Cet amendement vise à revenir sur une ancienne disposition, qui est contestée par de très nombreux professionnels de la psychiatrie ainsi que par une partie des associations de malades ou de proches de malades, puisqu’elle confie à la psychiatrie une mission qui ne devrait pas être la sienne : celle de faire respecter l’ordre public. À moins qu’il s’agisse – c’est notre conviction – non pas d’un transfert de mission, mais d’un prétexte, la psychiatrie servant de justification à une mesure privative de liberté jusqu’alors non encadrée.
Même si le Gouvernement tente d’être rassurant en affirmant que l’application de ce projet de loi n’entraînera pas d’augmentation des soins pratiqués sous contrainte, nous ne devons pas perdre de vue que la France est déjà le pays européen qui recourt le plus à des mécanismes d’hospitalisation contrainte pour motifs psychiatriques.
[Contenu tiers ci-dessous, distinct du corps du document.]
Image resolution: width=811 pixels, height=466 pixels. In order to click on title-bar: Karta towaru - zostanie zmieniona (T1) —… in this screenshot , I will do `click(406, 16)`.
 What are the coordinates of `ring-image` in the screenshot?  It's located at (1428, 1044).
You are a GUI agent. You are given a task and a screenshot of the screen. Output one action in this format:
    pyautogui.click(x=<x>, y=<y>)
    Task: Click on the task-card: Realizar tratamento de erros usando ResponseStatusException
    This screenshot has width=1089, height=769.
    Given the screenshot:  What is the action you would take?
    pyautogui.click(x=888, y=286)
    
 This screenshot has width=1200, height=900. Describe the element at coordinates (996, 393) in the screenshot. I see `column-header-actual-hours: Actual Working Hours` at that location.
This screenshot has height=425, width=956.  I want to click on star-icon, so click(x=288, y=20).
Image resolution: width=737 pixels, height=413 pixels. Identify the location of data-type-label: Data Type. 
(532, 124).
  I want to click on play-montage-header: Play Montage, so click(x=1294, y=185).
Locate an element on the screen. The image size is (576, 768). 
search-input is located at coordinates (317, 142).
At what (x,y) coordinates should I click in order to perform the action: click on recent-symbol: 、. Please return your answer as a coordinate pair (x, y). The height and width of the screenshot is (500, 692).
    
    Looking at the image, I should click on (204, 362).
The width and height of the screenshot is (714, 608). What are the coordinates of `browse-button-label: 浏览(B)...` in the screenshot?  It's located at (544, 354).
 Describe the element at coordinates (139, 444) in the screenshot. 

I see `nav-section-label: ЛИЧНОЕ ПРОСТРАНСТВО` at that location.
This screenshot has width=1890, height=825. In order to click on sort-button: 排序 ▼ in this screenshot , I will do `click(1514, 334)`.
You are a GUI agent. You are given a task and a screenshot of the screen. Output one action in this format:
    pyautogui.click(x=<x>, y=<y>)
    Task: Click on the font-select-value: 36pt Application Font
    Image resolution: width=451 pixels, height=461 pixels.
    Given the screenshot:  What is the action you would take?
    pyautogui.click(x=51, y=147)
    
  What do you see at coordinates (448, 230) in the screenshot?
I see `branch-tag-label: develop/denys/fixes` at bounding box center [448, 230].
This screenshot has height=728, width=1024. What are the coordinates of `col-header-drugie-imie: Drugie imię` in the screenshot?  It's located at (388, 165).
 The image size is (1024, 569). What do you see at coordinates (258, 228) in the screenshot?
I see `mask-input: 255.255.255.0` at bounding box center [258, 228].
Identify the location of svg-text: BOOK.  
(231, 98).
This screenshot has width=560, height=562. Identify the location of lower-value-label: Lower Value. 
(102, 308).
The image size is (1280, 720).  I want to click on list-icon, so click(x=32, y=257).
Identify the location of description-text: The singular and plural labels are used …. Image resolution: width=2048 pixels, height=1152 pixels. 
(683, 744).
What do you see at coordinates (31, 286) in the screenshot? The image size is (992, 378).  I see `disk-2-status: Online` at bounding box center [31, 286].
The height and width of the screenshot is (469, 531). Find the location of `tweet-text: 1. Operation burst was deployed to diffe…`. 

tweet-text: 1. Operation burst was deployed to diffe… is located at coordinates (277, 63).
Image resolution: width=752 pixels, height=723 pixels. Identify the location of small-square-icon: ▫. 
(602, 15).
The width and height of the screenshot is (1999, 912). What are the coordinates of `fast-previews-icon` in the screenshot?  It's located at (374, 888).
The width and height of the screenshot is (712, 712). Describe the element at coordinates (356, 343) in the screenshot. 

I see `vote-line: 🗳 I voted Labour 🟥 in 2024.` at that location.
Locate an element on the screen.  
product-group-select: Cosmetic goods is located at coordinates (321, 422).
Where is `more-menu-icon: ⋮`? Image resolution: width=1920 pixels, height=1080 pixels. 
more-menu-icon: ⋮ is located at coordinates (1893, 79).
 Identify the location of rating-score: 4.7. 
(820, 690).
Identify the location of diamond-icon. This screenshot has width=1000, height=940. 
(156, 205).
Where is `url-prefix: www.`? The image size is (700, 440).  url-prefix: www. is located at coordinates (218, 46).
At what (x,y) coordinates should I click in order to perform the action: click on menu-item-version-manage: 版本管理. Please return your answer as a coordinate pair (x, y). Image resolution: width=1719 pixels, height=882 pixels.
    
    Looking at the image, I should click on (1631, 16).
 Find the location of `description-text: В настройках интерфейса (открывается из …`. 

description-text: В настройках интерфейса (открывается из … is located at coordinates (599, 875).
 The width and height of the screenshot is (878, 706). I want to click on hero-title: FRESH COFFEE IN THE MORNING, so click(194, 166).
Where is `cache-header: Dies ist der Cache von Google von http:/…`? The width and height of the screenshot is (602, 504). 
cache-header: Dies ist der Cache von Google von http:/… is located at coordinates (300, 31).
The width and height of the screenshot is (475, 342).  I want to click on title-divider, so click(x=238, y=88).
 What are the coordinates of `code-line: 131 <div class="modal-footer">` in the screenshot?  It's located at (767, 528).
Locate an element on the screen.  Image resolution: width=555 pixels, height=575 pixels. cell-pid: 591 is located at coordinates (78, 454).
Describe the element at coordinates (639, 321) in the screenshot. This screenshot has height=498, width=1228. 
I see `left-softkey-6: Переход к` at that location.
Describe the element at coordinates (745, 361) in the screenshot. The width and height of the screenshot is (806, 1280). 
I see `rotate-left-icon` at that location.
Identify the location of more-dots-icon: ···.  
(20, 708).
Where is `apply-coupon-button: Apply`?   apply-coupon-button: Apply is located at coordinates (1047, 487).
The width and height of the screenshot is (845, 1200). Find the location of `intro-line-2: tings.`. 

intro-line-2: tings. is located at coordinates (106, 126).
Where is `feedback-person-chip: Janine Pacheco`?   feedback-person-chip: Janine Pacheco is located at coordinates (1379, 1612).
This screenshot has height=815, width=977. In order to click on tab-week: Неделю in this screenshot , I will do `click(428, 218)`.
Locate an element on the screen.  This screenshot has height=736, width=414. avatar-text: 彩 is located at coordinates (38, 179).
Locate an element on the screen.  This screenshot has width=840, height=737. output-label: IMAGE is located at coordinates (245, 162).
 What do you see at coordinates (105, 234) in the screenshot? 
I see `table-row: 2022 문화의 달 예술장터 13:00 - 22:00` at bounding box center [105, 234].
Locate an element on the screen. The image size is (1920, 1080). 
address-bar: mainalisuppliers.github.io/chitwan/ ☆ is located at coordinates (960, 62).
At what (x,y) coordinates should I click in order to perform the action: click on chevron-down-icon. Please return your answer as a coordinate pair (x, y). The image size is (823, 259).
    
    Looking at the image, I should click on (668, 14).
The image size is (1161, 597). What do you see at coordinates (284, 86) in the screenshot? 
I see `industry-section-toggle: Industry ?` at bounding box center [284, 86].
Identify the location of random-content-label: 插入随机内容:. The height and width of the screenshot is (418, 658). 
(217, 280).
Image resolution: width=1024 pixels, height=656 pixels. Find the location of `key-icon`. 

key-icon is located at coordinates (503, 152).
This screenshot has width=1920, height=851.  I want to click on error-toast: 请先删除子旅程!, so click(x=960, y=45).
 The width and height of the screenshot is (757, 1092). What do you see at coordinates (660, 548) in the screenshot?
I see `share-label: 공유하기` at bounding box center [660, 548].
Il est aussi l’un de ceux qui prescrit le plus de psychotropes, sans résultats satisfaisants. La psychiatrie actuelle, qui tend, par manque de moyens, à reposer sur ces deux piliers que sont les médicaments et l’enfermement est, effectivement, en échec.
Cet échec est d’autant plus important que les motifs d’enfermement ne sont pas médicaux et que, comme le souligne le docteur Hervé Bokobza, l’on tente – c’est le cas avec ce projet de loi – de transformer le psychiatre en le mettant « dans une position d’expert en ordre public, et non plus de soignant ».
Convenez, mes chers collègues, que le fait de tenter d’apporter des soins à une personne qui souffre, de tenter avec elle, et non contre elle, de l’emmener vers la voie de la guérison est une chose bien différente que de l’enfermer, ne serait-ce que soixante-douze heures, afin de faire cesser le trouble qu’elle cause à la société.
L’ordre public renvoie d’abord et avant tout à la tranquillité des autres acteurs de l’espace public. Or le rôle des psychiatres est-il vraiment de priver de liberté un individu durant soixante-douze heures, de lui administrer contre son gré des médicaments et de l’inscrire sur un casier psychiatrique, ce qui pourrait un jour se retourner contre lui, uniquement pour faire cesser un trouble ? Nous ne le croyons pas.
Naturellement, des équipes soignantes doivent intervenir. Cela implique de s’interroger sur la politique de secteur, politique abandonnée pour des motifs tant idéologiques qu’économiques, et sur la question du temps disponible.
Cet amendement n’a pas pour objet de laisser les personnes en souffrance seules ni, comme certains pourraient être tentés de le dire, d’exposer nos concitoyens à des risques. Cependant, c’est sans doute un point de désaccord fondamental avec la majorité et le Gouvernement, nous considérons que les personnes en souffrance psychique ne sont pas toutes dangereuses pour autrui, quand bien même l’expression de leur souffrance troublerait l’ordre public.
Tels sont les éléments que je souhaitais rappeler à l’occasion de la présentation de cet amendement.